Antonella Bellutti, oro di Atlanta e Sydney nel ciclismo, è stata la prima donna lo scorso mese di maggio a mettersi in gioco per inseguire il sogno di sedere sulla poltrona di presidente del Coni. Da sempre è impegnata ad abbattere barriere e steccati, culturali e non. Non è abituata a rispondere per frasi fatte, ma con i fatti.
È stata un'estate a tinte azzurre, sia ai Giochi dei normodotati che con gli atleti portatori di disabilità. Il bilancio parla di 69 medaglie: 14 ori, 29 argenti e 26 bronzi. Per un totale di 109 se si sommano le 40 dei Giochi olimpici che si sono chiusi l'8 agosto scorso.
«Dice bene, sarebbe il caso di cominciare a parlare solo di delegazione azzurra, di medaglie conquistate dagli atleti italiani, senza distinzione di sorta, anche perché uno dei valori più importanti dello sport è dato proprio dalla capacità di includere. Tenere distanti queste due storie, scritte per altro da atleti normodotati e disabili eccezionali, non è né giusto né tantomeno bello. C'è bisogno di mettere assieme, non dividere».
Luca Pancalli, presidente del Comitato paralimpico italiano, ha detto: «Nel nostro Paese ci sono 3 milioni di disabili, togliendo gli anziani abbiamo più di 1 milione di ragazzi da intercettare. Quello che abbiamo fatto a Tokyo mi auguro aiuti a tenere alti i riflettori sui percorsi di politica sportiva e sociale necessari per fare in modo che tra tot anni la nostra delegazione non sarà di 113 atleti, ma magari di 300 o 350».
«Condivido al cento per cento le parole del Presidente. Vorrei anche dare a questo messaggio un significato più ampio che rimanda anche al perché mi sono candidata alla presidenza del Coni lo scorso mese di maggio. Lo sport pare essere un mondo ideale, nel quale tutto funziona a meraviglia. La verità è che c'è ancora un modello che crea forti disuguaglianze al suo interno, e il tema della disabilità è un tema centrale su tutte le diversità. Non dimentichiamoci che tutte le donne che fanno sport di alto livello, ancora oggi, attendono di essere riconosciute professioniste».
Lei è impegnata da tempo per equiparare lo sport femminile a quello maschile, con il riconoscimento dello status del professionismo, ma in questi ultimi Giochi è emersa un'altra diversità evidente: anche a livello economico, una medaglia d'oro conquistata da un normodotato vale di più di quella ottenuta da un atleta con disabilità.
«Anche su questo sono stata più volte chiara e questa situazione non è più tollerabile.
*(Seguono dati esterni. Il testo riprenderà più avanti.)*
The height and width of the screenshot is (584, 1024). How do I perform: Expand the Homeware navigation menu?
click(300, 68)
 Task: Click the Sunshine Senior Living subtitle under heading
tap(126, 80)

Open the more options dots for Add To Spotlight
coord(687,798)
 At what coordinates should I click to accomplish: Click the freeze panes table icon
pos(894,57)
Credo che sia una sconfitta per tutto lo sport. E non accetto nemmeno che mi si venga a dire e mi si risponda a questo tema con la mancanza di risorse. È evidente che c'è ancora tanta strada da fare e c'è bisogno di un sempre più proficuo e serrato dialogo tra le istituzioni».
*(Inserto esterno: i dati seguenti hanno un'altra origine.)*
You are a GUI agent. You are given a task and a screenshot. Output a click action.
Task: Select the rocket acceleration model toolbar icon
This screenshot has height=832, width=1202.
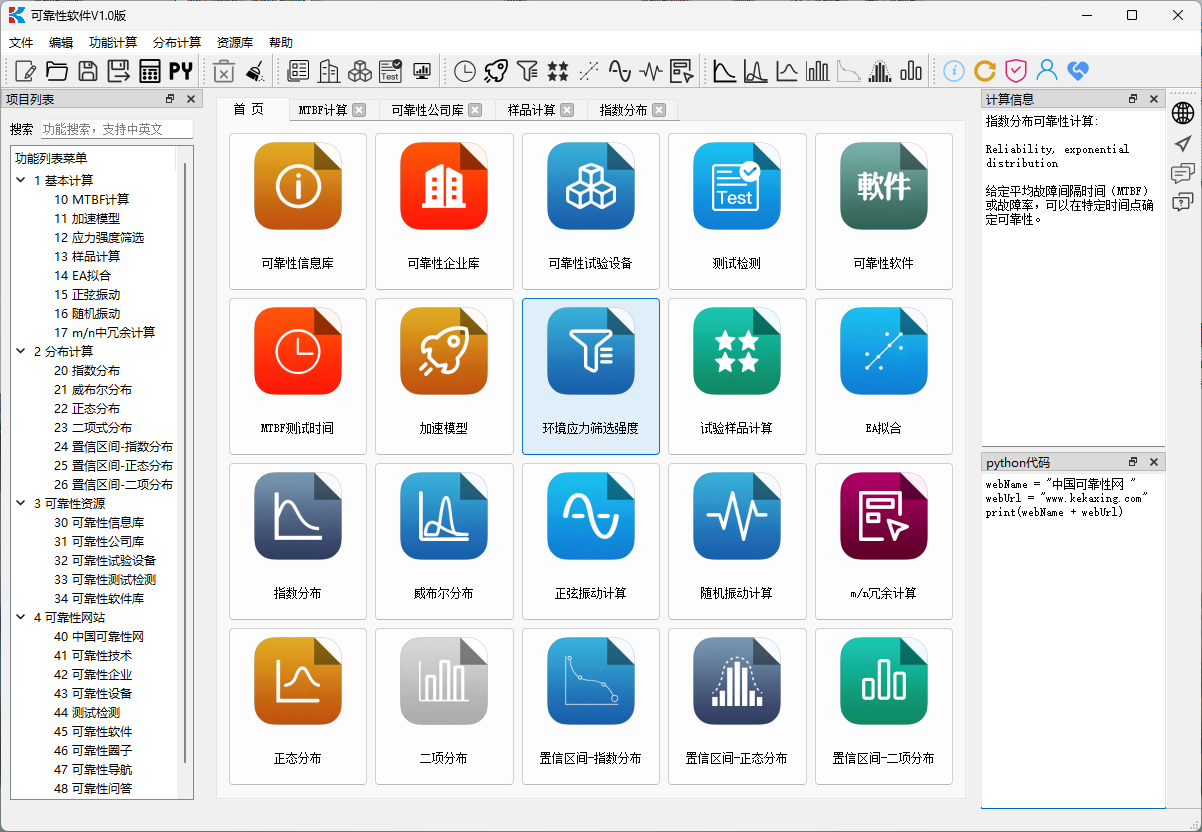coord(494,70)

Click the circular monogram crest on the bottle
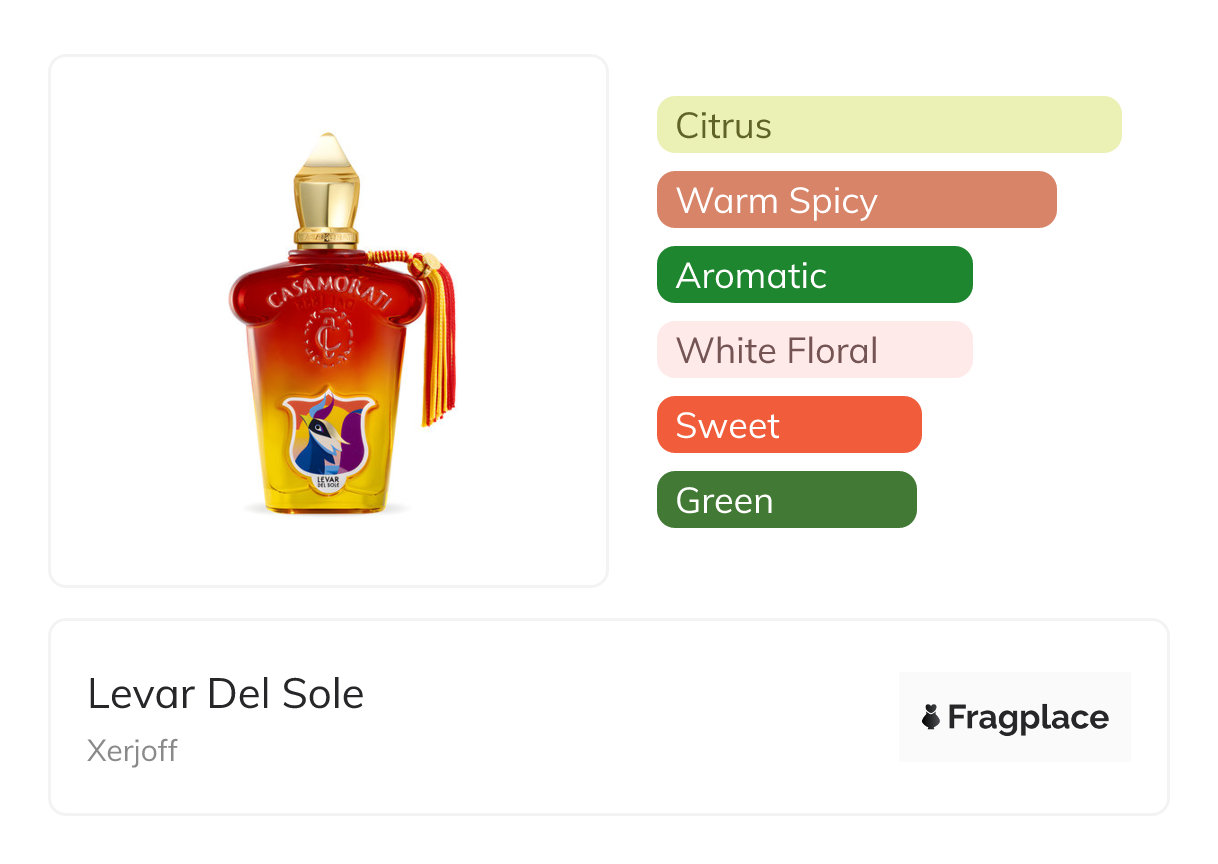point(327,336)

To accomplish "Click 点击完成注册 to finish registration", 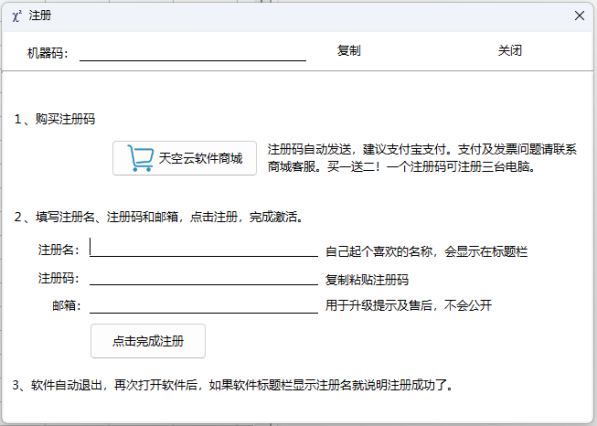I will 148,341.
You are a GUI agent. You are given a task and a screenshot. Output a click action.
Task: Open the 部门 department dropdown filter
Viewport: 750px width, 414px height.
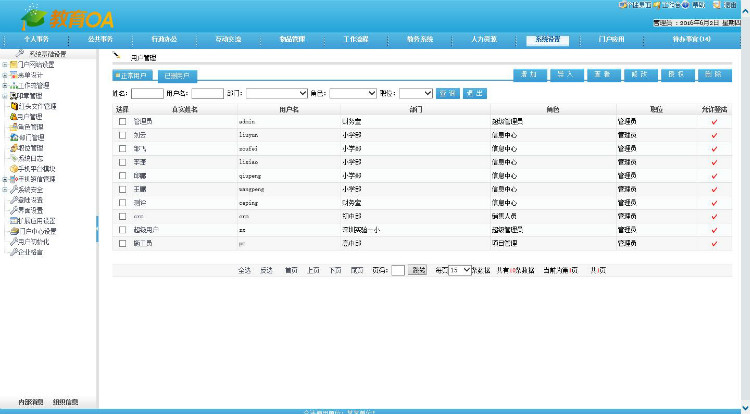[276, 93]
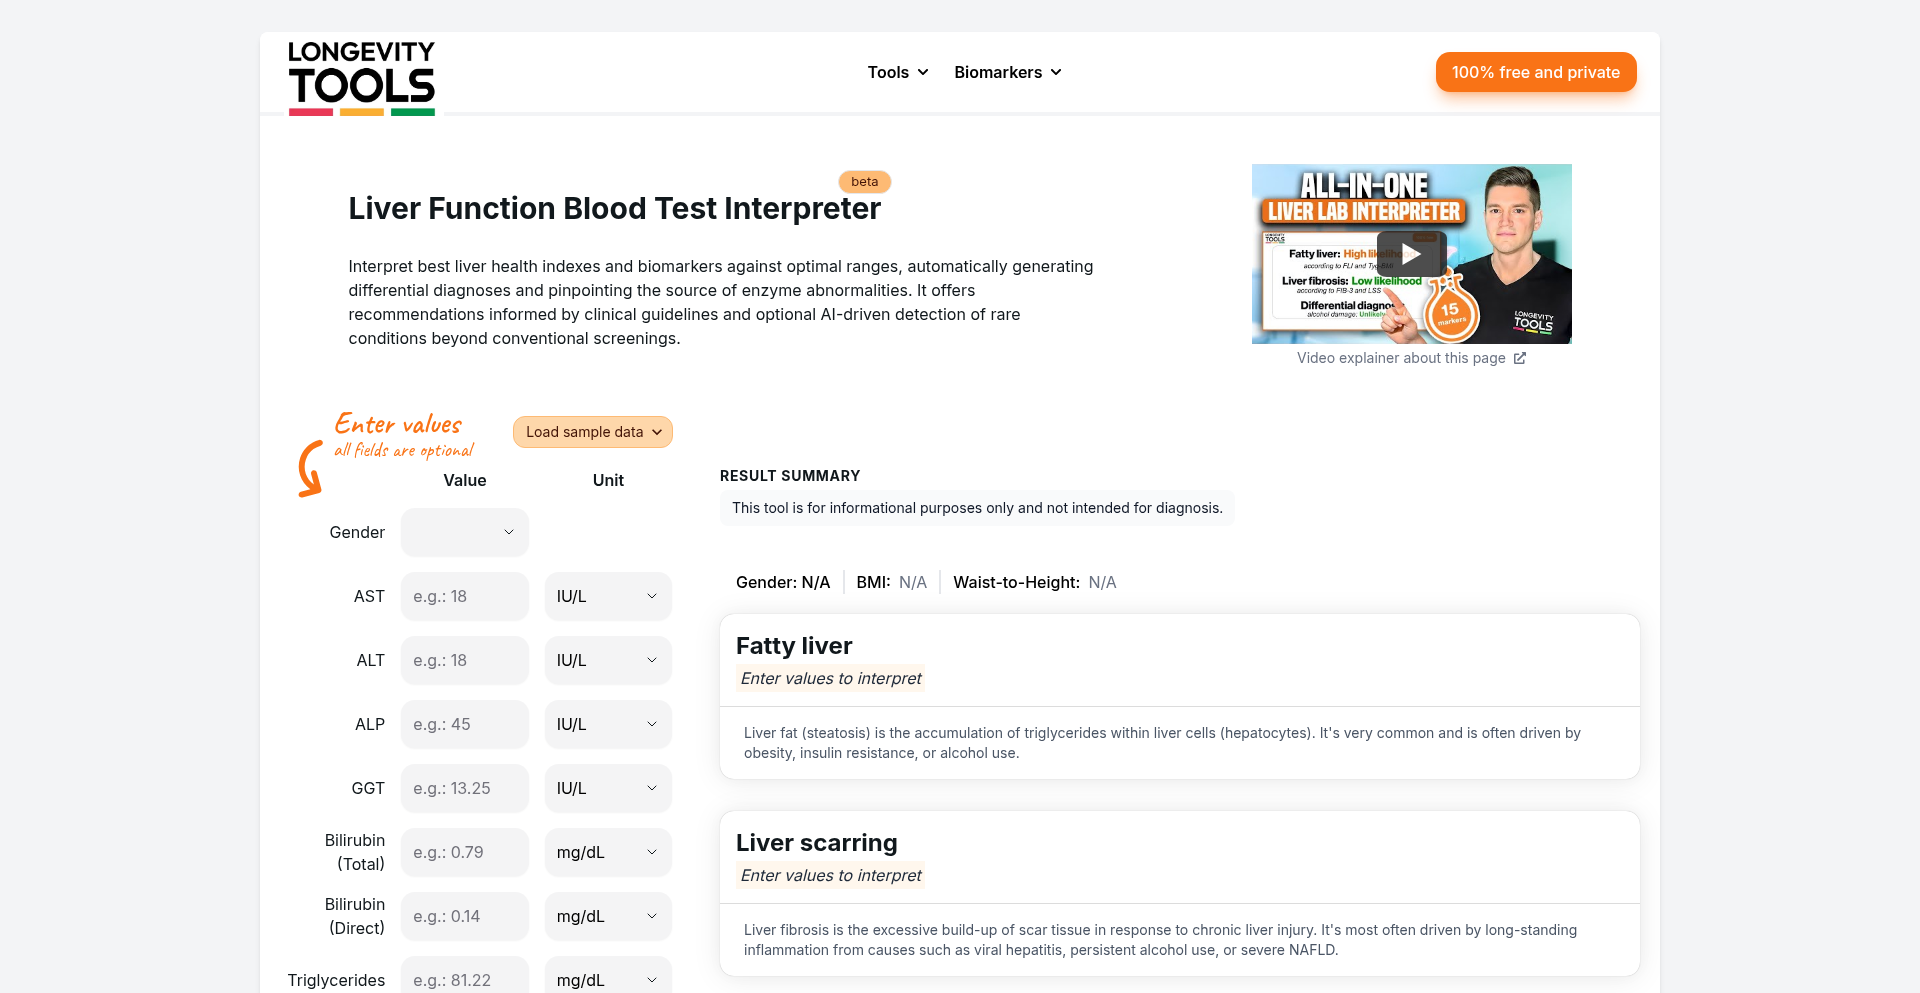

È normale avere ancora a che fare con la diversità?
«La diversità è uno stigma, tutto ciò che è diverso crea ancora problemi nella società ultra-moderna in cui viviamo. Sappiamo che le discriminazioni non vanno mai da sole. Lo stigma non è solo per la disabilità, ma per il colore della pelle, per le diverse religioni o per la diversa scelta alimentare e sentimentale.
La diversità è purtroppo un concetto in cui bisognerebbe focalizzare l'educazione, ma è altrettanto vero che sarebbe necessario partire dal concetto di normalità. Normalità e diversità sono due concetti su cui bisognerebbe riflettere molto».